**Data shown:**
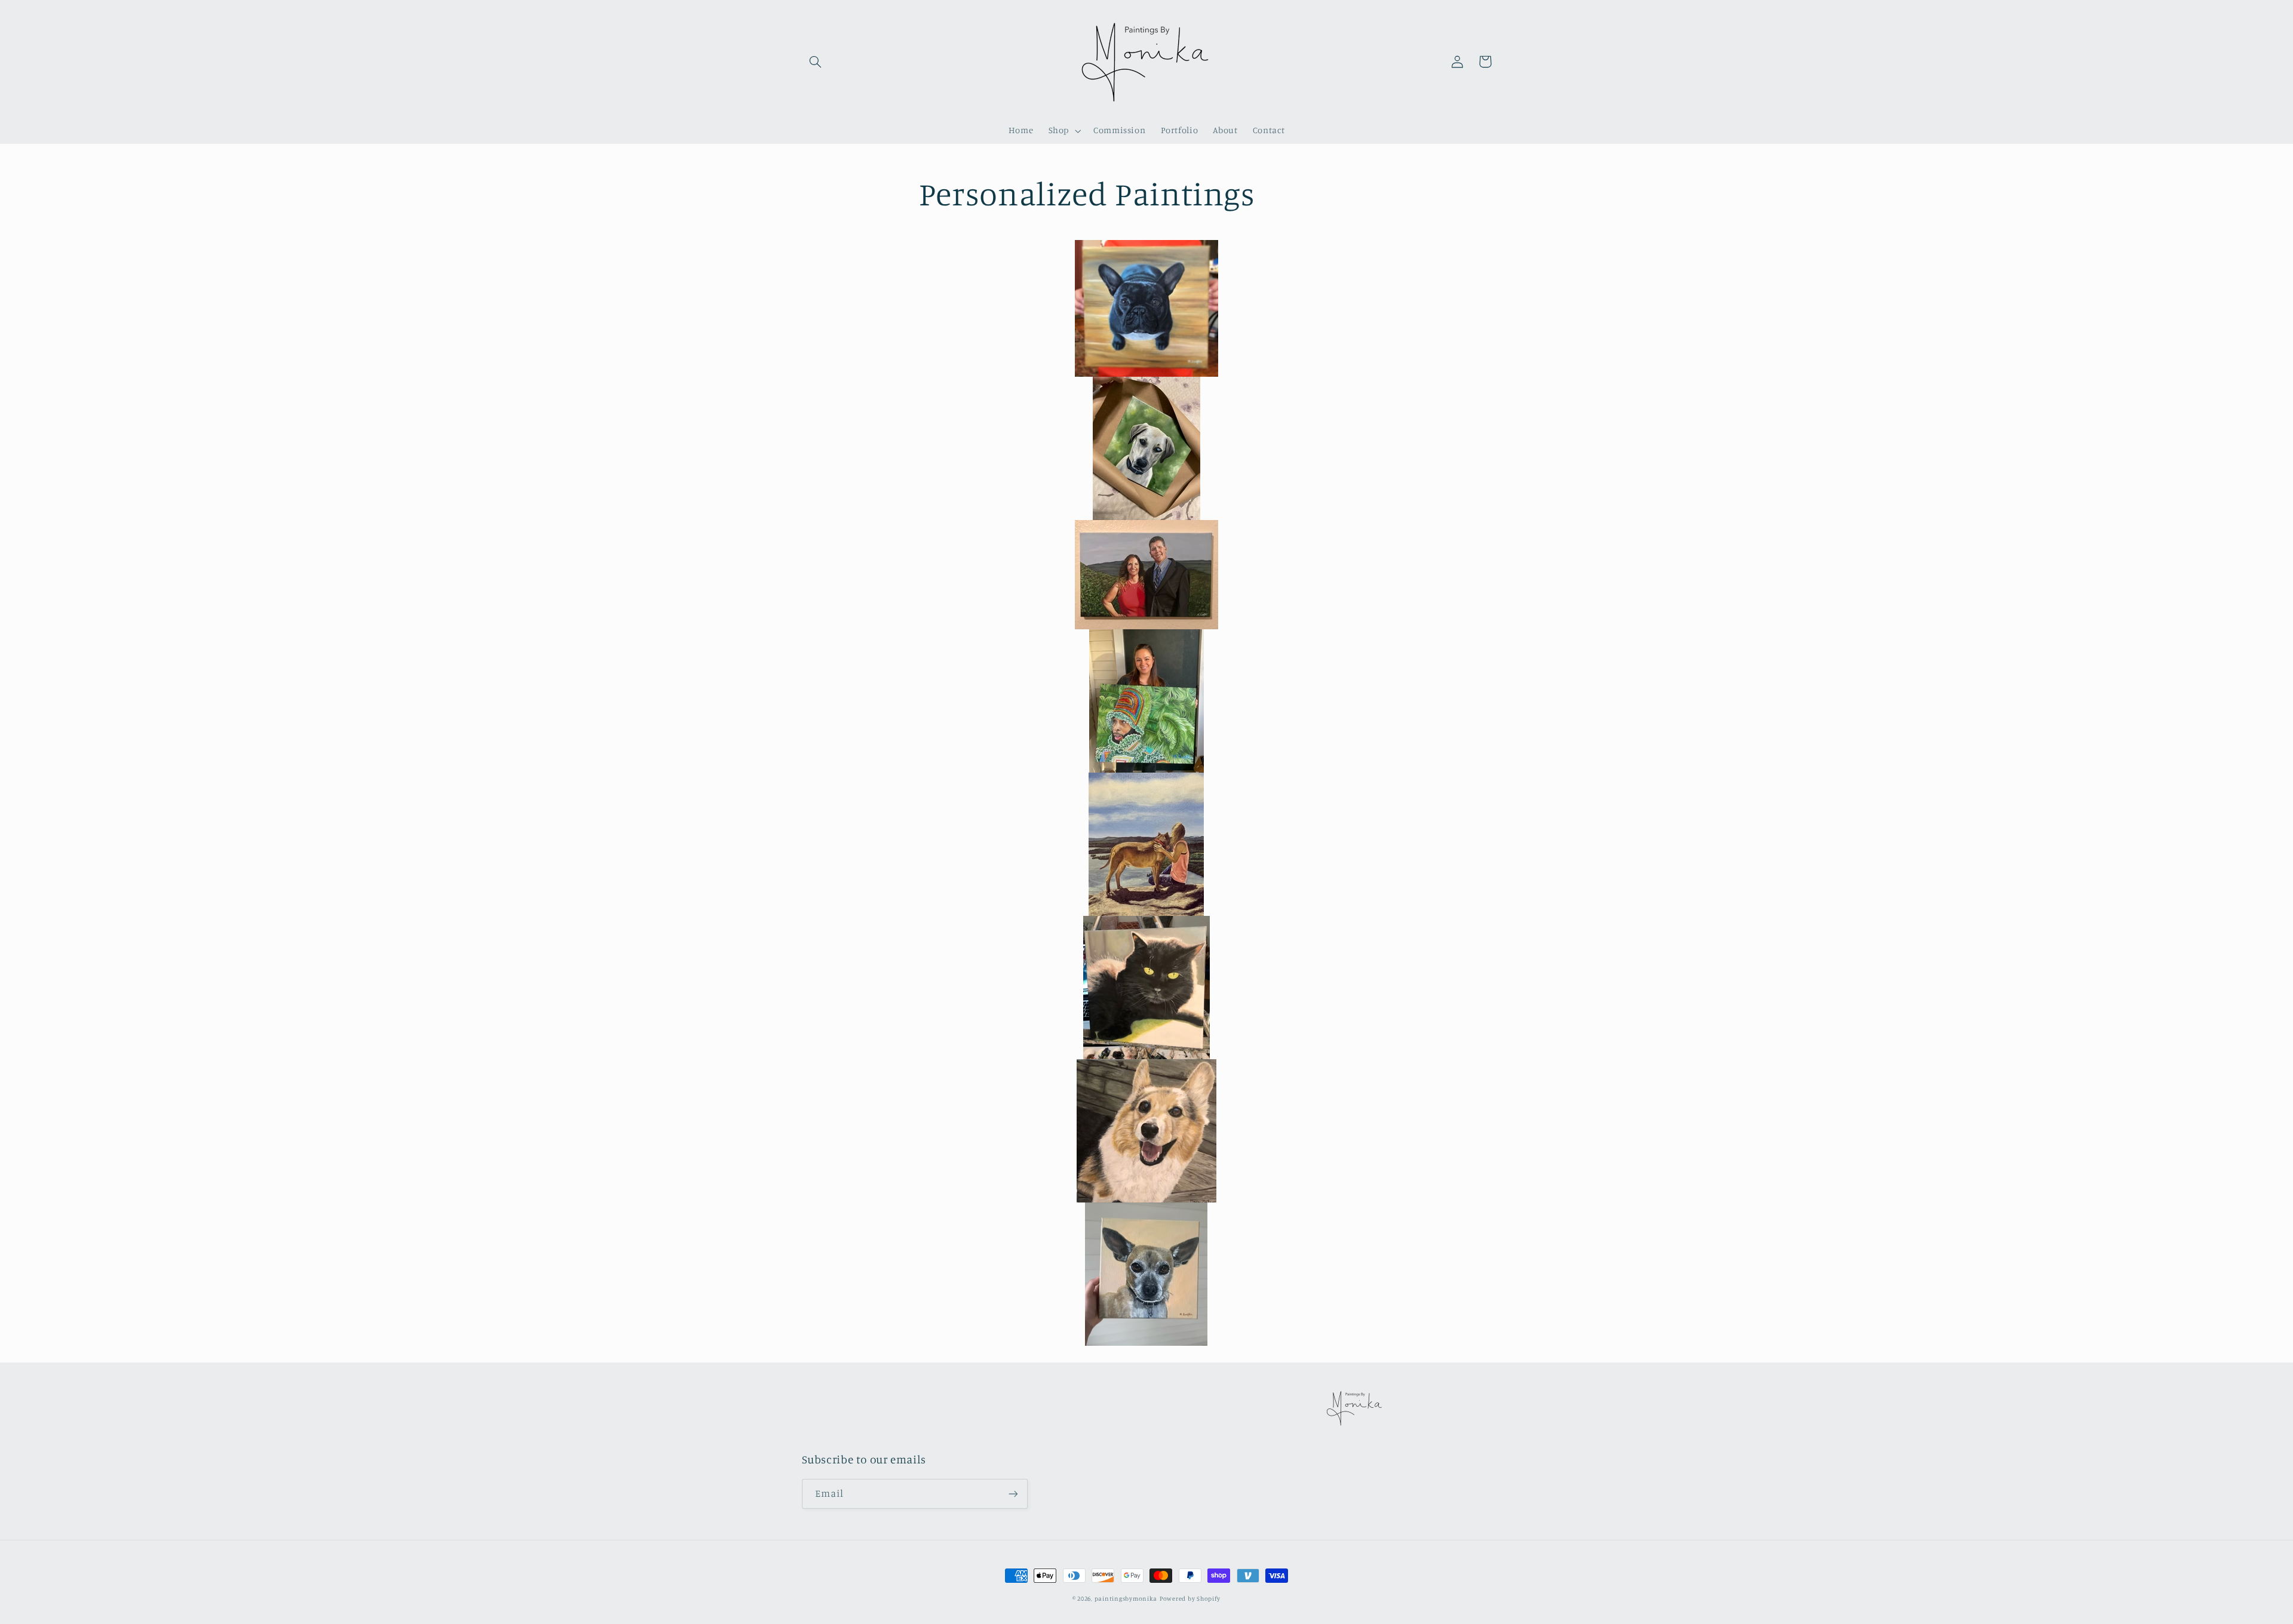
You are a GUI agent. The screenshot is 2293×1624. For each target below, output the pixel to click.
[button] (815, 61)
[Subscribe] (1012, 1493)
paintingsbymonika (1126, 1598)
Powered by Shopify (1190, 1598)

**What to do:**
Set the records down again exactly, and omit any picture in them.

**Response:**
You are a GUI agent. The screenshot is 2293×1624. For each target below, output the pixel to click.
[button] (815, 61)
[Subscribe] (1012, 1493)
paintingsbymonika (1126, 1598)
Powered by Shopify (1190, 1598)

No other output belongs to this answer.